## EXERCISE OBJECTIVE
Here are some records; quote them exactly, leaving out the pictures.

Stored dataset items
┄┄┄┄┄┄

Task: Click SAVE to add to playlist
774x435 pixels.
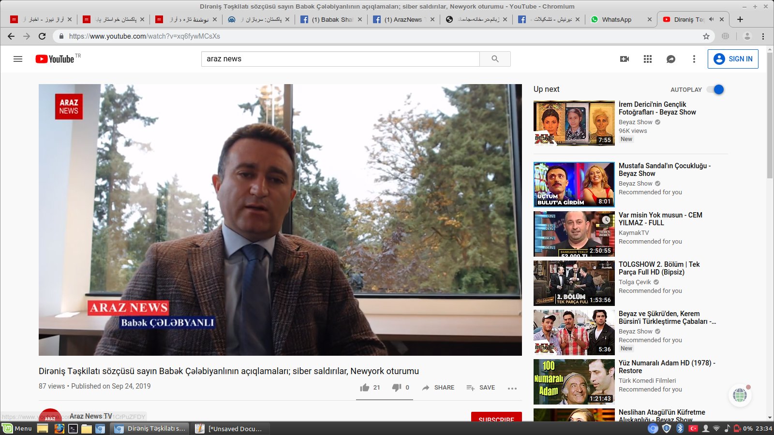Action: (x=481, y=388)
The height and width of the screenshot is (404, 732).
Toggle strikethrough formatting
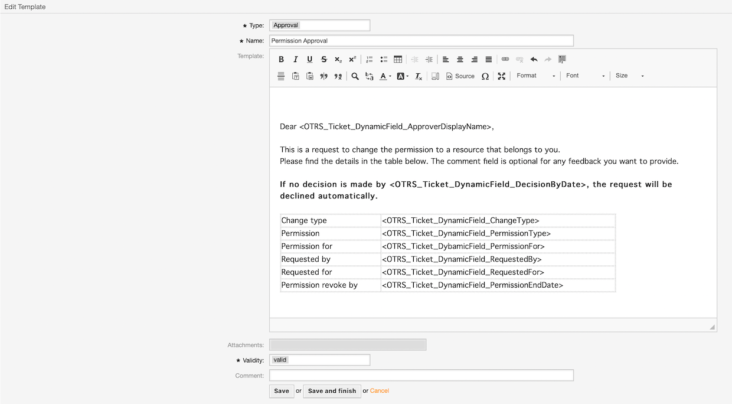point(324,60)
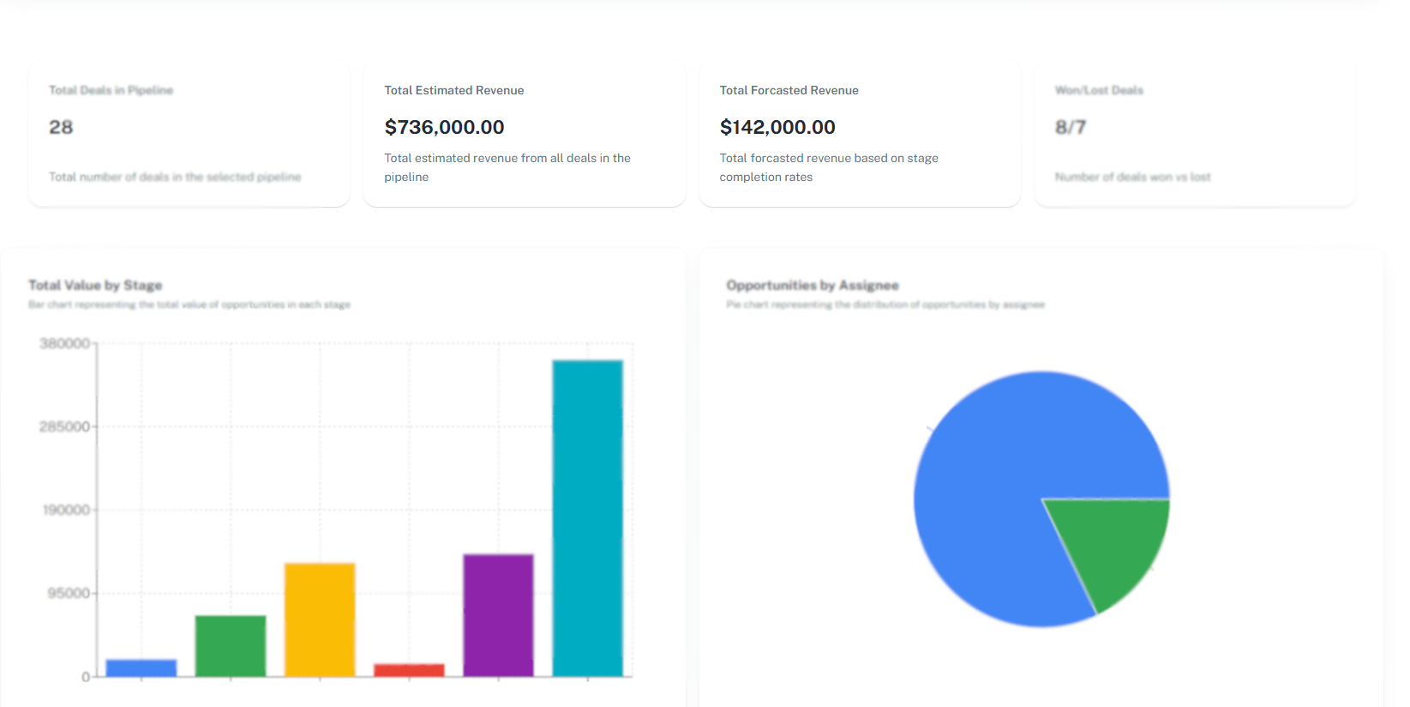Select the purple bar in the bar chart
This screenshot has width=1410, height=707.
click(498, 614)
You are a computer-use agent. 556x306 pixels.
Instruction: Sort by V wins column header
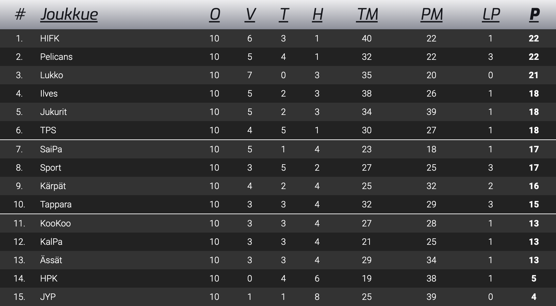pyautogui.click(x=250, y=14)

┄┄┄┄┄┄

## REPLY TO THE EXERCISE
Task: Click SAVE to add to playlist
774x435 pixels.
Action: (x=481, y=388)
The height and width of the screenshot is (404, 732).
Toggle strikethrough formatting
point(324,60)
Select the purple bar in the bar chart
This screenshot has width=1410, height=707.
click(498, 614)
You are a computer-use agent. 556x306 pixels.
Instruction: Sort by V wins column header
pyautogui.click(x=250, y=14)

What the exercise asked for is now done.